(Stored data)

* * *

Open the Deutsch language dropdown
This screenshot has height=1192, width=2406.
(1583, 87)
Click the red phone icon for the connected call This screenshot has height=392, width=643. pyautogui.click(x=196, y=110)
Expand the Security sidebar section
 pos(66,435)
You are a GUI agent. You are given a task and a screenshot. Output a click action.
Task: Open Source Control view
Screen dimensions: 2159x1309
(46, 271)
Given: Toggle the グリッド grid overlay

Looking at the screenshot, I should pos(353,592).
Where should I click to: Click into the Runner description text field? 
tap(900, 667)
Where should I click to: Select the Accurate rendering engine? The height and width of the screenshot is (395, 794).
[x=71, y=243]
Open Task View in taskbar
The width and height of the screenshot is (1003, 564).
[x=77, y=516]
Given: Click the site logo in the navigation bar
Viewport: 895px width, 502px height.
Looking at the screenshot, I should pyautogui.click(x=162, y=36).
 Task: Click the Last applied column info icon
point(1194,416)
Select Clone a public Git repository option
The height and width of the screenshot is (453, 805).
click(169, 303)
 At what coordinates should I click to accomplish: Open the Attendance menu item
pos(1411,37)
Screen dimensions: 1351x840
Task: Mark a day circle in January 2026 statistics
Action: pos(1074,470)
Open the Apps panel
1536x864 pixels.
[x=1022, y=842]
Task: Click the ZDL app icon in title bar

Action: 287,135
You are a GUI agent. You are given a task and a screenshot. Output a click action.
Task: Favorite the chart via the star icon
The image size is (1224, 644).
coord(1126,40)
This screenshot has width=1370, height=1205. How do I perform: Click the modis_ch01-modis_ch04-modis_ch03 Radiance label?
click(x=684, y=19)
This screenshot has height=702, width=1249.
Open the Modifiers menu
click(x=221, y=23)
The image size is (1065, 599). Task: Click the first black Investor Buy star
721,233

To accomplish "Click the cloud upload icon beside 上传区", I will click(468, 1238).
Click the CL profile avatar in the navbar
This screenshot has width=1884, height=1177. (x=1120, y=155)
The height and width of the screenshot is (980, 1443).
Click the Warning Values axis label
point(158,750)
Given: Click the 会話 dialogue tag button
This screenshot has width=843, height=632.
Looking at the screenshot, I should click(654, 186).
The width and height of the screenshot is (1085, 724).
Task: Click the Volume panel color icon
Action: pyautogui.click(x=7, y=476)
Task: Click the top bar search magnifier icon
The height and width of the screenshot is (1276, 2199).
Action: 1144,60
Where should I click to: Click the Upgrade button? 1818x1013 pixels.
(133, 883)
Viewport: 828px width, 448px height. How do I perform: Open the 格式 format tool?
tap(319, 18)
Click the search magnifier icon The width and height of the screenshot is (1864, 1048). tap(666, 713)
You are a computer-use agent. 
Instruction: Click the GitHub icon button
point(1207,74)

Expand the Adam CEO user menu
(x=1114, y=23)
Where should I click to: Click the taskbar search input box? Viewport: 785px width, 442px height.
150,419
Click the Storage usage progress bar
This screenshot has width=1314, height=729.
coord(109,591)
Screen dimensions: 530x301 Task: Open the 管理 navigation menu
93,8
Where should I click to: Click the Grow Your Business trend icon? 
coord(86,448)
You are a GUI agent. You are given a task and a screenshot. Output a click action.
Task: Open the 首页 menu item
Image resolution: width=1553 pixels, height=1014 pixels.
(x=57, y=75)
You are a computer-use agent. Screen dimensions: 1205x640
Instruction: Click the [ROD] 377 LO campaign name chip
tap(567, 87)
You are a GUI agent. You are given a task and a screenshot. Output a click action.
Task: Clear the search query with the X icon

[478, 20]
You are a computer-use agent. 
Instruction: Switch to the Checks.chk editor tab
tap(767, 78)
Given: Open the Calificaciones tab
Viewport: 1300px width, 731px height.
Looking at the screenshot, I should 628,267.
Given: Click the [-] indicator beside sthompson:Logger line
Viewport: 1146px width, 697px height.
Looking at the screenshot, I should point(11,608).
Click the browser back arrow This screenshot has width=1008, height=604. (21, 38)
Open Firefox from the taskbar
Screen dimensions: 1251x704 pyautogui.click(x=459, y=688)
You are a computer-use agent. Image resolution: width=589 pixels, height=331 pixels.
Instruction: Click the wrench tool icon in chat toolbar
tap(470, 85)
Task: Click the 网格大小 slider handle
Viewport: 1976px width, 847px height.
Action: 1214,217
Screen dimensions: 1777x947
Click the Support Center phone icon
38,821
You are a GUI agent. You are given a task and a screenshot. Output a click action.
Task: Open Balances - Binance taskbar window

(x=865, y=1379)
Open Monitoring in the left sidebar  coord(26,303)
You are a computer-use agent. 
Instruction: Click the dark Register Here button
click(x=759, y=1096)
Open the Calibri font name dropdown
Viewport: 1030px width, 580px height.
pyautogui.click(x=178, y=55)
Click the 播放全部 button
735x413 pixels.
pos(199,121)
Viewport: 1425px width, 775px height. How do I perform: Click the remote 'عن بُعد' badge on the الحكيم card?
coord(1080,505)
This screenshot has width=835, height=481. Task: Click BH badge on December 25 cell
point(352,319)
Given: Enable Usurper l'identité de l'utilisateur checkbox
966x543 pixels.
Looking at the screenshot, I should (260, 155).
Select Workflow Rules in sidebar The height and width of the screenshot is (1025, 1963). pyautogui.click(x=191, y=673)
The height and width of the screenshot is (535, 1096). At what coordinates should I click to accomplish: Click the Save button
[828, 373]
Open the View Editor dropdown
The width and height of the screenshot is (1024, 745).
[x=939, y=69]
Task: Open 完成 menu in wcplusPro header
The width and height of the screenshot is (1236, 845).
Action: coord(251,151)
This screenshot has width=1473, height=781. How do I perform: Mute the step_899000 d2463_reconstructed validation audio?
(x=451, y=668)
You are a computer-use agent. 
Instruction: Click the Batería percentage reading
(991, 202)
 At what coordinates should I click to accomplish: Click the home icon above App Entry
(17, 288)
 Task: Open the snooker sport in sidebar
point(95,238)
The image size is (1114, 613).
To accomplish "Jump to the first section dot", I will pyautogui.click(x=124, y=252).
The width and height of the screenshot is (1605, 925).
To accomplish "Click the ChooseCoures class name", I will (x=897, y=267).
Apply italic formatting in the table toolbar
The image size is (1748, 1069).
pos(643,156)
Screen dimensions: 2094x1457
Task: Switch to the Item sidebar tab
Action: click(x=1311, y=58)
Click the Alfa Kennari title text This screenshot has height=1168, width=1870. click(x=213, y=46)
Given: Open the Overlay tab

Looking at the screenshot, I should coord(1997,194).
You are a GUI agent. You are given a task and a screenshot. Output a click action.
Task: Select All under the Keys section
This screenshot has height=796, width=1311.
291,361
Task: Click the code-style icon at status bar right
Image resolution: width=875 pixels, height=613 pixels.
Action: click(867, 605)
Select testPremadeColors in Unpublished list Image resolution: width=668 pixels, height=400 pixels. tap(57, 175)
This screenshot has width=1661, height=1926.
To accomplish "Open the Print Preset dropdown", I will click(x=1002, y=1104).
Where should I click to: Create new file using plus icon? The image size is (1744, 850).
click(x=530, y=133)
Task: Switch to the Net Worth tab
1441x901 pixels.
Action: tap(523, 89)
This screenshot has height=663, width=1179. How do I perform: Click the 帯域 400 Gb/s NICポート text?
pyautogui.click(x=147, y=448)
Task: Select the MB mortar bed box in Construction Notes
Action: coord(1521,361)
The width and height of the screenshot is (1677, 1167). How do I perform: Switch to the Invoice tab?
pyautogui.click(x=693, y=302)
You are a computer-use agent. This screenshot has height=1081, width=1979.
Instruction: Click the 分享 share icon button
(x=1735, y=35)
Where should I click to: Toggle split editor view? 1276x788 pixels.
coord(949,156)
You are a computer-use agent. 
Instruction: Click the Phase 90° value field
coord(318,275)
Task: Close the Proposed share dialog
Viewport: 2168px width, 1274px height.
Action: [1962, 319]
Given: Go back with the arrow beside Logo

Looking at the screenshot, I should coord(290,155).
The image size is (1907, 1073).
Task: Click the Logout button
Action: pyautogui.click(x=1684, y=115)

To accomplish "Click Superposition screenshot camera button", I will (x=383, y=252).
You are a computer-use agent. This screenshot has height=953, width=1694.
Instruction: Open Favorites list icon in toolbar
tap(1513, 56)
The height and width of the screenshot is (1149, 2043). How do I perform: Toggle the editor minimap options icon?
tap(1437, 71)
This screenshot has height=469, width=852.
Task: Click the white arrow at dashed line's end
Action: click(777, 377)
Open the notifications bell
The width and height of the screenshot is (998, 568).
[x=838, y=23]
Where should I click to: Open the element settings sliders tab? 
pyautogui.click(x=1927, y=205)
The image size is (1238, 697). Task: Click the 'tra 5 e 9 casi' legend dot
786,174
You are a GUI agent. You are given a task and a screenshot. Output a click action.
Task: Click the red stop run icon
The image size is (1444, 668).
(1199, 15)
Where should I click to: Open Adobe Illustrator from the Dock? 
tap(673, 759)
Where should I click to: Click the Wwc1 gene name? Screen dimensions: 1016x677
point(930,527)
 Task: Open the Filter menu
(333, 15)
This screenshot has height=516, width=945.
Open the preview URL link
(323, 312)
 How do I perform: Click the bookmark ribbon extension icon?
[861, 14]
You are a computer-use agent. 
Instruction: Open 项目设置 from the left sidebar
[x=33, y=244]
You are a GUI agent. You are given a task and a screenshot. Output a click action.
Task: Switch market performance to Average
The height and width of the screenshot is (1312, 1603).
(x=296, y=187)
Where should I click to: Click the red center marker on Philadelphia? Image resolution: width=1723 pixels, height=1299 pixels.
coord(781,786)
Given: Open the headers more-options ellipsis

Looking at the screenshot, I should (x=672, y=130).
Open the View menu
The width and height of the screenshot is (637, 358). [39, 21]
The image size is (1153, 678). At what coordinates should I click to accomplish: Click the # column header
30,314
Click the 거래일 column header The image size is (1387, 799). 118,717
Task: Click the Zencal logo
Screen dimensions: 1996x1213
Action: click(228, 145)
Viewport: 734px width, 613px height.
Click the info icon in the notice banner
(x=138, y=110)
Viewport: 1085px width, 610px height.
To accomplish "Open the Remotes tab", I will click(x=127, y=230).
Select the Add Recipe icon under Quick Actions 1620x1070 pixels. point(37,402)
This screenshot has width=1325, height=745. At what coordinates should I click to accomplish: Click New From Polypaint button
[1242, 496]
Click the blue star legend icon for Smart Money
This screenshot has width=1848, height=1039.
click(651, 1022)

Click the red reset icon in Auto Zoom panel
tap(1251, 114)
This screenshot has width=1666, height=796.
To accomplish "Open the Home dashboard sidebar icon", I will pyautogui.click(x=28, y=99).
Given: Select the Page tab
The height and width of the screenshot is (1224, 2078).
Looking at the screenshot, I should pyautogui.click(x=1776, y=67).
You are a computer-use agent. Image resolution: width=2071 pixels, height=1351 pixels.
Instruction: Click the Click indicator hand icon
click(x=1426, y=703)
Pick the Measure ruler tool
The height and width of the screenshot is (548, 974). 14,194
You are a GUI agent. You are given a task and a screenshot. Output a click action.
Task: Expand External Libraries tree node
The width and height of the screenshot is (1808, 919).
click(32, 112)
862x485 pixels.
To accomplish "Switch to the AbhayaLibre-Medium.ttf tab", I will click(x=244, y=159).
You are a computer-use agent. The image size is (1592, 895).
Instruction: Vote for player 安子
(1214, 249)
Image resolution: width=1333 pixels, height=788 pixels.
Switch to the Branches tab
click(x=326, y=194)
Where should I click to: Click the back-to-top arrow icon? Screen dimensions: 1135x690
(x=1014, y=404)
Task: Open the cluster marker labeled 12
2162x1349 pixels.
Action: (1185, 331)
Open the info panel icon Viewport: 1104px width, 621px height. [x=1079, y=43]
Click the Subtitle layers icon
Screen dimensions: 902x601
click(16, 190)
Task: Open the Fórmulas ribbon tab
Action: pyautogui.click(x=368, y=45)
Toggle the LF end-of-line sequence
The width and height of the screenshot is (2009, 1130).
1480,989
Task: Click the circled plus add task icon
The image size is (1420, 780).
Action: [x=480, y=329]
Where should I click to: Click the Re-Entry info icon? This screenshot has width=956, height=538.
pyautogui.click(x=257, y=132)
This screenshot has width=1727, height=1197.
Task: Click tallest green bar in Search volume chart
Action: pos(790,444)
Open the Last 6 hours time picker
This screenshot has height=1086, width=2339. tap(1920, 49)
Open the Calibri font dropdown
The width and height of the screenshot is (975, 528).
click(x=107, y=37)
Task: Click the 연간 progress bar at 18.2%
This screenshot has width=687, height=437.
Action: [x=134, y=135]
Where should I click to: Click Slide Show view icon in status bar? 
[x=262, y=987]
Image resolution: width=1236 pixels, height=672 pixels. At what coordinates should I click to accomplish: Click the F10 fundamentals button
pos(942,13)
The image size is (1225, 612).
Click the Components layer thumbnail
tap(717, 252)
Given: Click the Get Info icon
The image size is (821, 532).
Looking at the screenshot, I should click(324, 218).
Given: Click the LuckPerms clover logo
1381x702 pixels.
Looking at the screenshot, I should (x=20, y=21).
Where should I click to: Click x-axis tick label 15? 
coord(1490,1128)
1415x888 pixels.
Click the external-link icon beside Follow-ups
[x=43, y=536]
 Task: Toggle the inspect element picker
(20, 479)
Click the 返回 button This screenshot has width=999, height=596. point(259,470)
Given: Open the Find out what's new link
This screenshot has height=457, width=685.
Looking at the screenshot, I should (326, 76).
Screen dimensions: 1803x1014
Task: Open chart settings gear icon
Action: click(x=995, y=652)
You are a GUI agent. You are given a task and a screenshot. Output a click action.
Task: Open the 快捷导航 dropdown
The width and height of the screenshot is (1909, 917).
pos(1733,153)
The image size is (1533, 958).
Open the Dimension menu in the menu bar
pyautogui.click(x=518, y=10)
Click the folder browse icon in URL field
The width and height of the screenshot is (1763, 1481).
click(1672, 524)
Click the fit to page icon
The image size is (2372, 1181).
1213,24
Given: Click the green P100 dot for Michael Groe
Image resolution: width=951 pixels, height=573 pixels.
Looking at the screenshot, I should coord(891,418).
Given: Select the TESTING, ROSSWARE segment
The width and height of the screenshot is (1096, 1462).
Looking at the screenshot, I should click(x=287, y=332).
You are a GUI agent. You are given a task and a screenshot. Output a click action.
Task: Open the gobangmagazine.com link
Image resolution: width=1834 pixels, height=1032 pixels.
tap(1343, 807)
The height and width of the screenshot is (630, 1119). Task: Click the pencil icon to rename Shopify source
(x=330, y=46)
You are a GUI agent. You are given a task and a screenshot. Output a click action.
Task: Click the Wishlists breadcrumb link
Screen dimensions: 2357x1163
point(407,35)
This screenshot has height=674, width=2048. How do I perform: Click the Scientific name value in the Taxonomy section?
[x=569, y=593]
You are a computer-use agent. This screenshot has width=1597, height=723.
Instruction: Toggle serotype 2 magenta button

* * *

### Directions
The required output is the stretch of entries above from the line containing "Click the external-link" through the line containing "Task: Open the 快捷导航 dropdown", reproduced exactly.

### Answer below
Click the external-link icon beside Follow-ups
[x=43, y=536]
 Task: Toggle the inspect element picker
(20, 479)
Click the 返回 button This screenshot has width=999, height=596. point(259,470)
Given: Open the Find out what's new link
This screenshot has height=457, width=685.
Looking at the screenshot, I should (326, 76).
Screen dimensions: 1803x1014
Task: Open chart settings gear icon
Action: click(x=995, y=652)
You are a GUI agent. You are given a task and a screenshot. Output a click action.
Task: Open the 快捷导航 dropdown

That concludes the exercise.